## WHAT IS NEEDED:
For this exercise, write each entry below out precisely and omit the pictures.

## SUPPLIED INFORMATION:
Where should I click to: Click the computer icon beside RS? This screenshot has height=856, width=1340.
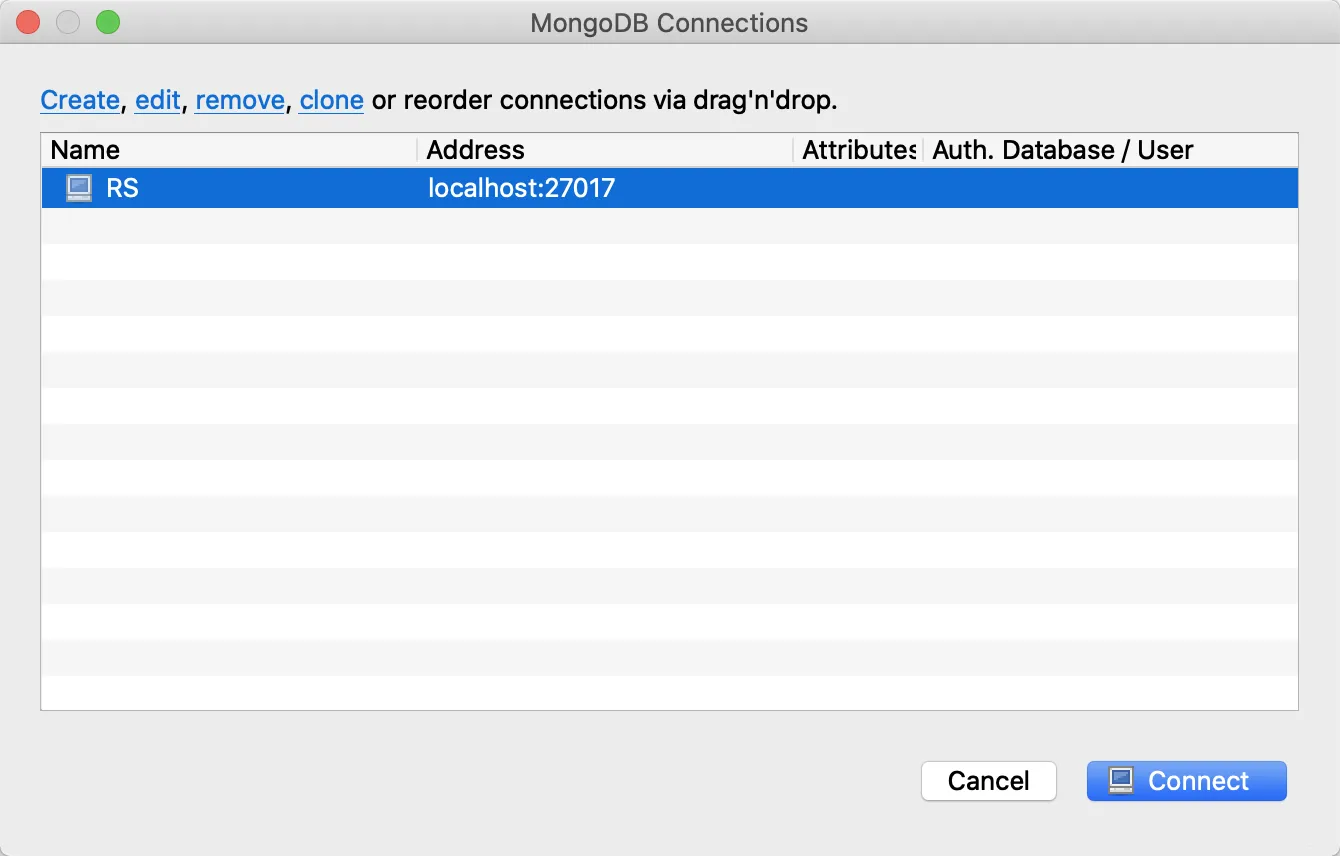click(x=78, y=188)
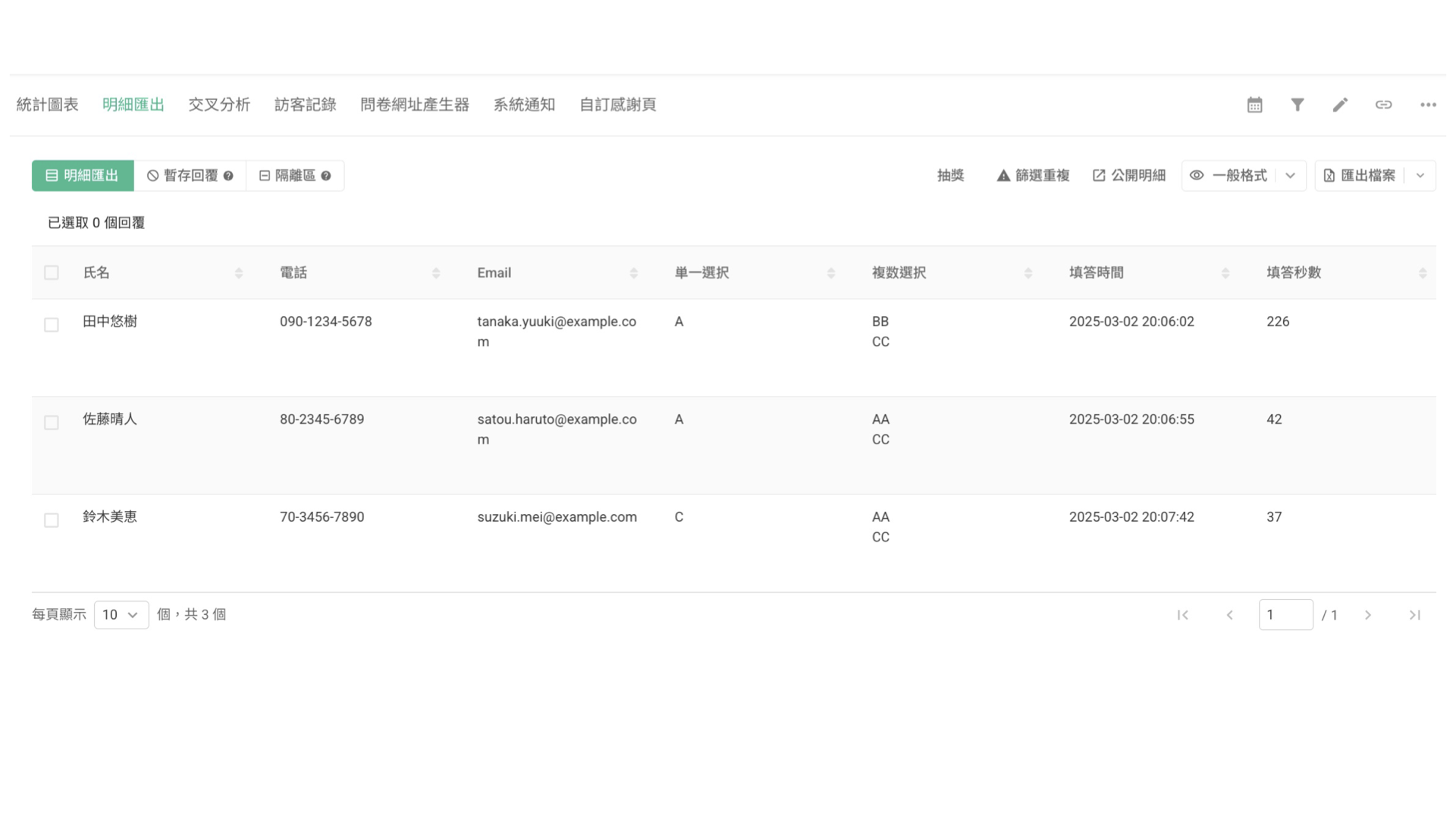
Task: Go to next page arrow
Action: pyautogui.click(x=1368, y=615)
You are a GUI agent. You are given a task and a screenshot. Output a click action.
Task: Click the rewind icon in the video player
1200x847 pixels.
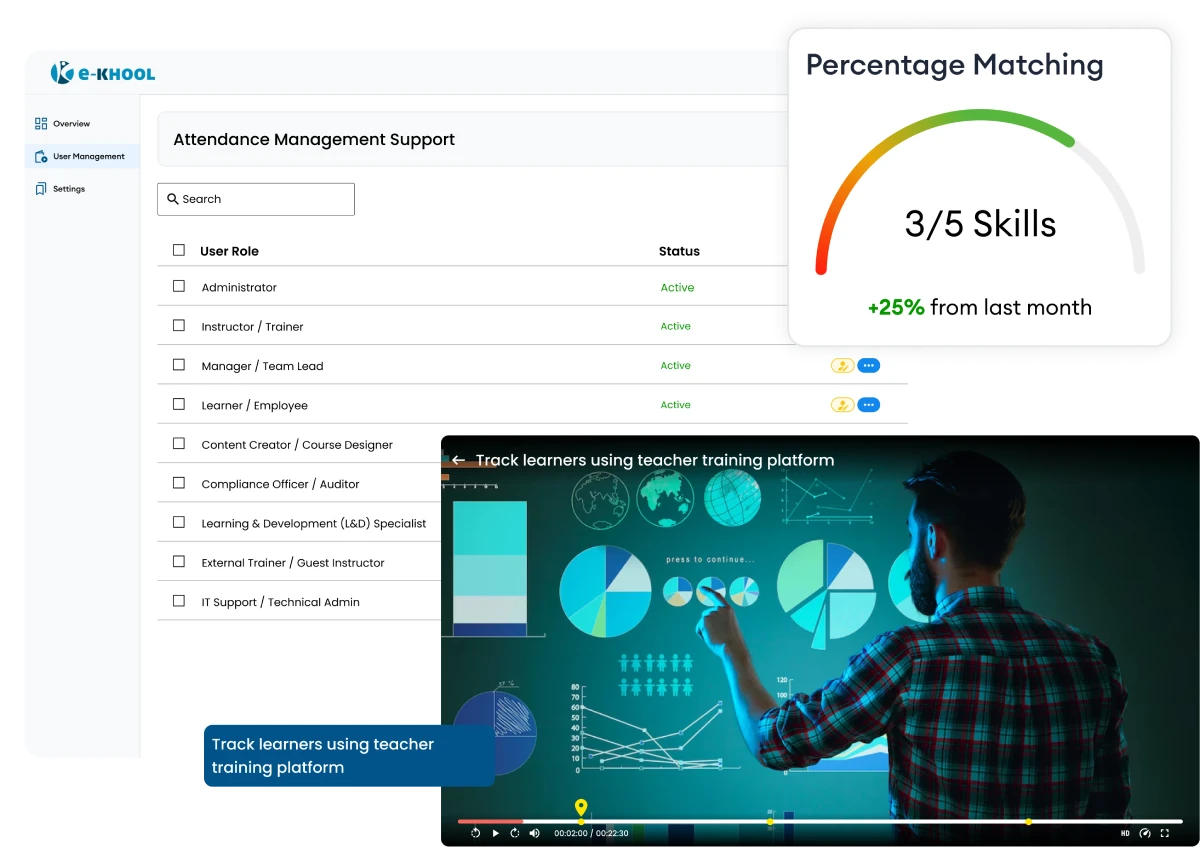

## RESPONSE AREA:
Where should I click to: Click the computer icon beside RS? This screenshot has height=856, width=1340.
click(x=78, y=188)
Task: Go to next page arrow
Action: pyautogui.click(x=1368, y=615)
You are a GUI agent. You are given a task and a screenshot. Output a click action.
Task: Click the rewind icon in the video player
1200x847 pixels.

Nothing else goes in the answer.